Peters is suing the Ministry of Social Development, plus it its chief executive, Brendan Boyle, and State Services Commissioner Peter Hughes for $450,000 for breach of privacy – relating to his belief over how details of his pension overpayment were leaked to journalists.

He is also suing former ministers Paula Bennett and Anne Tolley but that is no surprise. They have always been targets.

The really stunning aspect of the new action is its timing so close to the date he is due to become Acting Prime Minister for six weeks.

Even if he had a water-tight case – and there is no evidence that he has – wouldn’t he delay it for the sake of a peaceful transition? End quote.

Perhaps Audrey should read the papers before commenting on the case. Clearly she has only taken instruction from her National party sources. I’ve read the papers and had a chat with a few key people, something she should have done, and discovered that the case has been built from the words of those formerly on the hook for the discovery motion. Their affidavits have apparently been most revealing as each person sought to chuck others under the bus. I’m not sure Bill English is going to be a popular person with his former colleagues. Quote:

The untidiness in handing over to Peters stretches to the Three Strikes debacle as well.

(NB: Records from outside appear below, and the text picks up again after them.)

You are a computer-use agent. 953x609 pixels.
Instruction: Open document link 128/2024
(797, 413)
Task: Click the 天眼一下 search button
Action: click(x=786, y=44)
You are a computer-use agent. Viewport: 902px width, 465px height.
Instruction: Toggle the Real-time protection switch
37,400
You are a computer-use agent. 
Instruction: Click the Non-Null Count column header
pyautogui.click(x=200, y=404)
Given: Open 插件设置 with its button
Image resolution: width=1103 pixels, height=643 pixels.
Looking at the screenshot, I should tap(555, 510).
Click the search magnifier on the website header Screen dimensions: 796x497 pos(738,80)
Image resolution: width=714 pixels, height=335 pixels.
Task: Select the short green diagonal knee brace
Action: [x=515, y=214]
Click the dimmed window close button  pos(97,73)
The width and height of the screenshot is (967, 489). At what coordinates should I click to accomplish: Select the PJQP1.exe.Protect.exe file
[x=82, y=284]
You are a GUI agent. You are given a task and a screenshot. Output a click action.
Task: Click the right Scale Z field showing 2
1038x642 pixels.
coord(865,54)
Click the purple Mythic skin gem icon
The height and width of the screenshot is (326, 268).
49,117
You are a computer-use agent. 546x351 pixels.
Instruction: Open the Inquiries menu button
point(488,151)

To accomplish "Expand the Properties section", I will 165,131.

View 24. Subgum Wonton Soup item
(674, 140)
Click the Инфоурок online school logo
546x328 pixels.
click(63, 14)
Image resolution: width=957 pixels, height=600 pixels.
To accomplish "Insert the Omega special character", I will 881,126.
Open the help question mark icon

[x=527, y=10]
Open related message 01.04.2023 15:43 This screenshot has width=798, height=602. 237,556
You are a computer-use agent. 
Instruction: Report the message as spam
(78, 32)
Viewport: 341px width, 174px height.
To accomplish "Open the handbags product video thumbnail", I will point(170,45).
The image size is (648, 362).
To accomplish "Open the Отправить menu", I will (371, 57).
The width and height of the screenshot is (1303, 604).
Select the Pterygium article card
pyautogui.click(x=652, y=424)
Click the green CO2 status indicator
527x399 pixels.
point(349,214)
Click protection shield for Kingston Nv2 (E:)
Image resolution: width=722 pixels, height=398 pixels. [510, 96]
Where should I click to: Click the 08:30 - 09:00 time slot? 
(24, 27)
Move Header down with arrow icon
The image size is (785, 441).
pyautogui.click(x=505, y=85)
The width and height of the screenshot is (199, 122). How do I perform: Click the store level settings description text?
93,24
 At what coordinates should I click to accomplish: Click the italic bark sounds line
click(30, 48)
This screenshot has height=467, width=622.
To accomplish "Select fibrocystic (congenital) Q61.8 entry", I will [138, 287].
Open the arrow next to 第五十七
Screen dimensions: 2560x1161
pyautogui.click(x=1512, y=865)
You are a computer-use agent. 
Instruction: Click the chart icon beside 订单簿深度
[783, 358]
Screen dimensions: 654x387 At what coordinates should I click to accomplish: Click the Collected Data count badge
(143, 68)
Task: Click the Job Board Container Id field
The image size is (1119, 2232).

To be fair to Peters, most of the blame lies with Justice Minister Andrew Little who has had to cancel a planned Cabinet paper at the behest of Peters.

Little has been talking for months about getting rid of the Three Strikes law, without getting sign-off from coalition partners New Zealand First or the Cabinet.

Little was led to believe from Peters that he opposed it.

When Little was asked about New Zealand First support for Three Strikes repeal 10 days ago, he said: “Winston has an interesting point that he puts to me. He says he is sick and tired of innocent New Zealanders getting mugged on the street and then getting mugged as taxpayers a second time.”

But even so, a nod and wink from Peters is not a commitment.

Ardern and Little have tried to spin this hiccup as just a part of the healthy disagreements within coalition, which it is not.

It is a failure of proper process in coalition management.

There have been many instances when Labour ministers have said they will be doing something because it was in the party manifesto.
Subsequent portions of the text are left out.